━━━━━ The records

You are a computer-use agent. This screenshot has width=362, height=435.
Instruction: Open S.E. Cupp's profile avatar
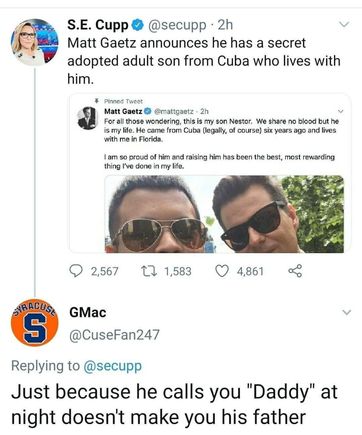[x=35, y=42]
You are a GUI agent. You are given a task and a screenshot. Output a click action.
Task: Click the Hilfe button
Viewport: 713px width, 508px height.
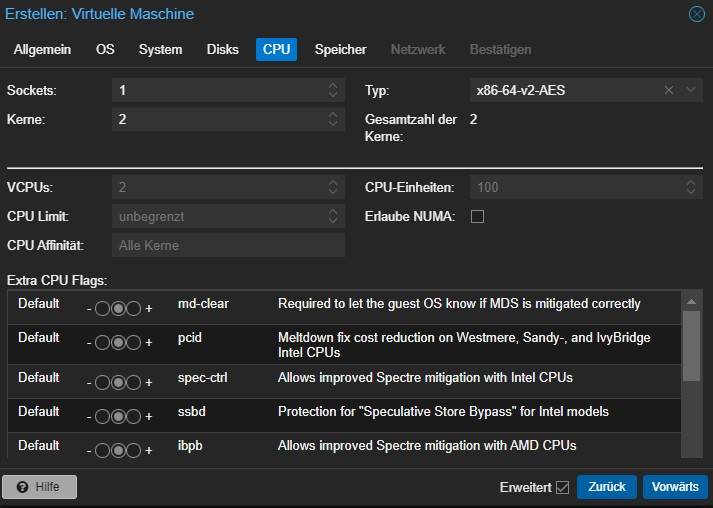pyautogui.click(x=40, y=487)
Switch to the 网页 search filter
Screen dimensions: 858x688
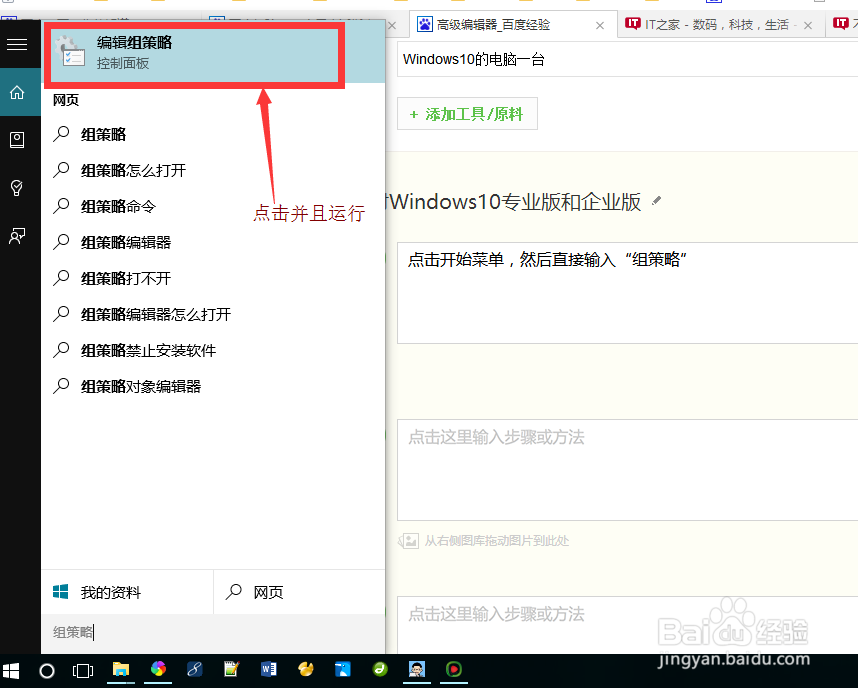click(267, 592)
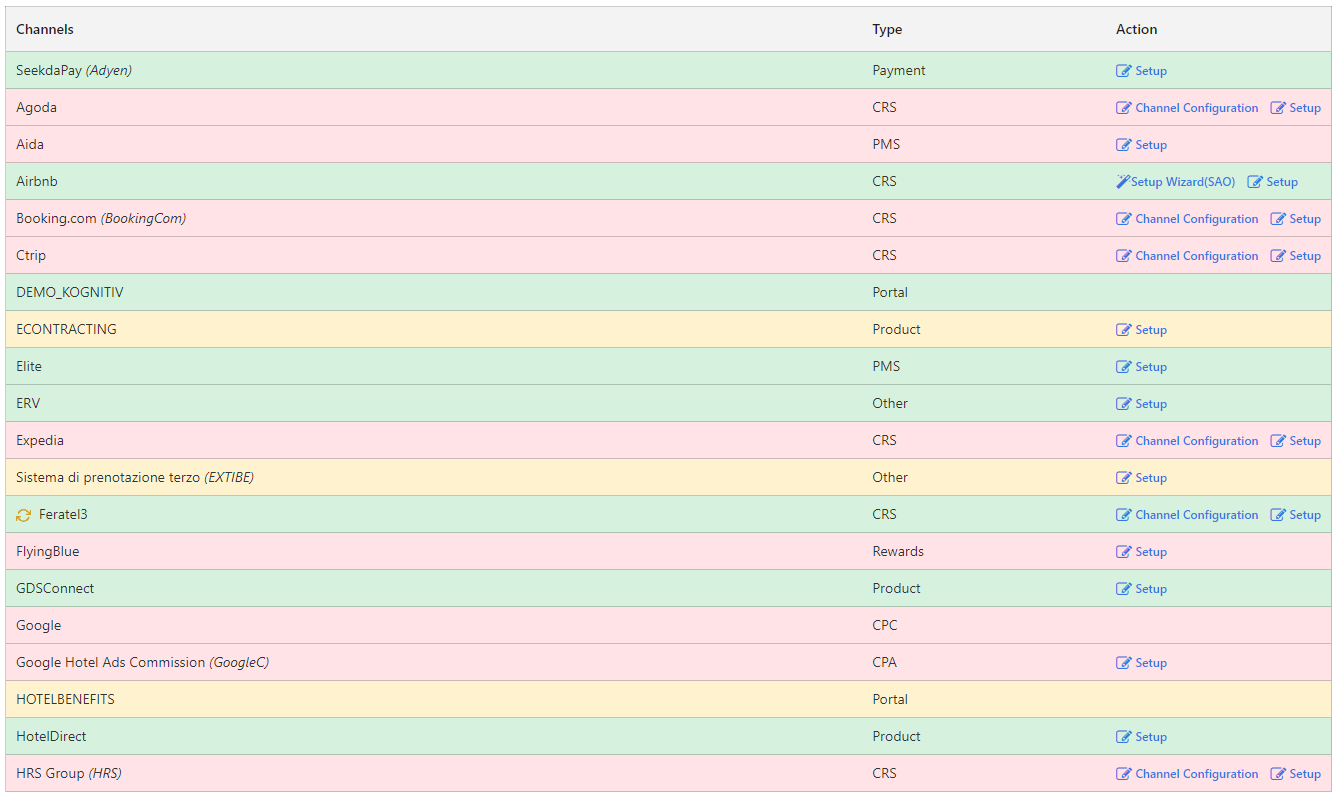
Task: Click the edit icon for SeekdaPay Setup
Action: coord(1124,71)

━━━━━━━━━━

**Goal**
Turn every line of the entries into a numbered list, skipping blank lines and leaving out the pictures.

**Problem solution**
1. You are a computer-use agent. This screenshot has width=362, height=435.
2. Instruction: Open S.E. Cupp's profile avatar
3. [x=35, y=42]
4. You are a GUI agent. You are given a task and a screenshot. Output a click action.
5. Task: Click the Hilfe button
6. Viewport: 713px width, 508px height.
7. pyautogui.click(x=40, y=487)
8. Switch to the 网页 search filter
9. Screen dimensions: 858x688
10. click(267, 592)
11. Task: Click the edit icon for SeekdaPay Setup
12. Action: coord(1124,71)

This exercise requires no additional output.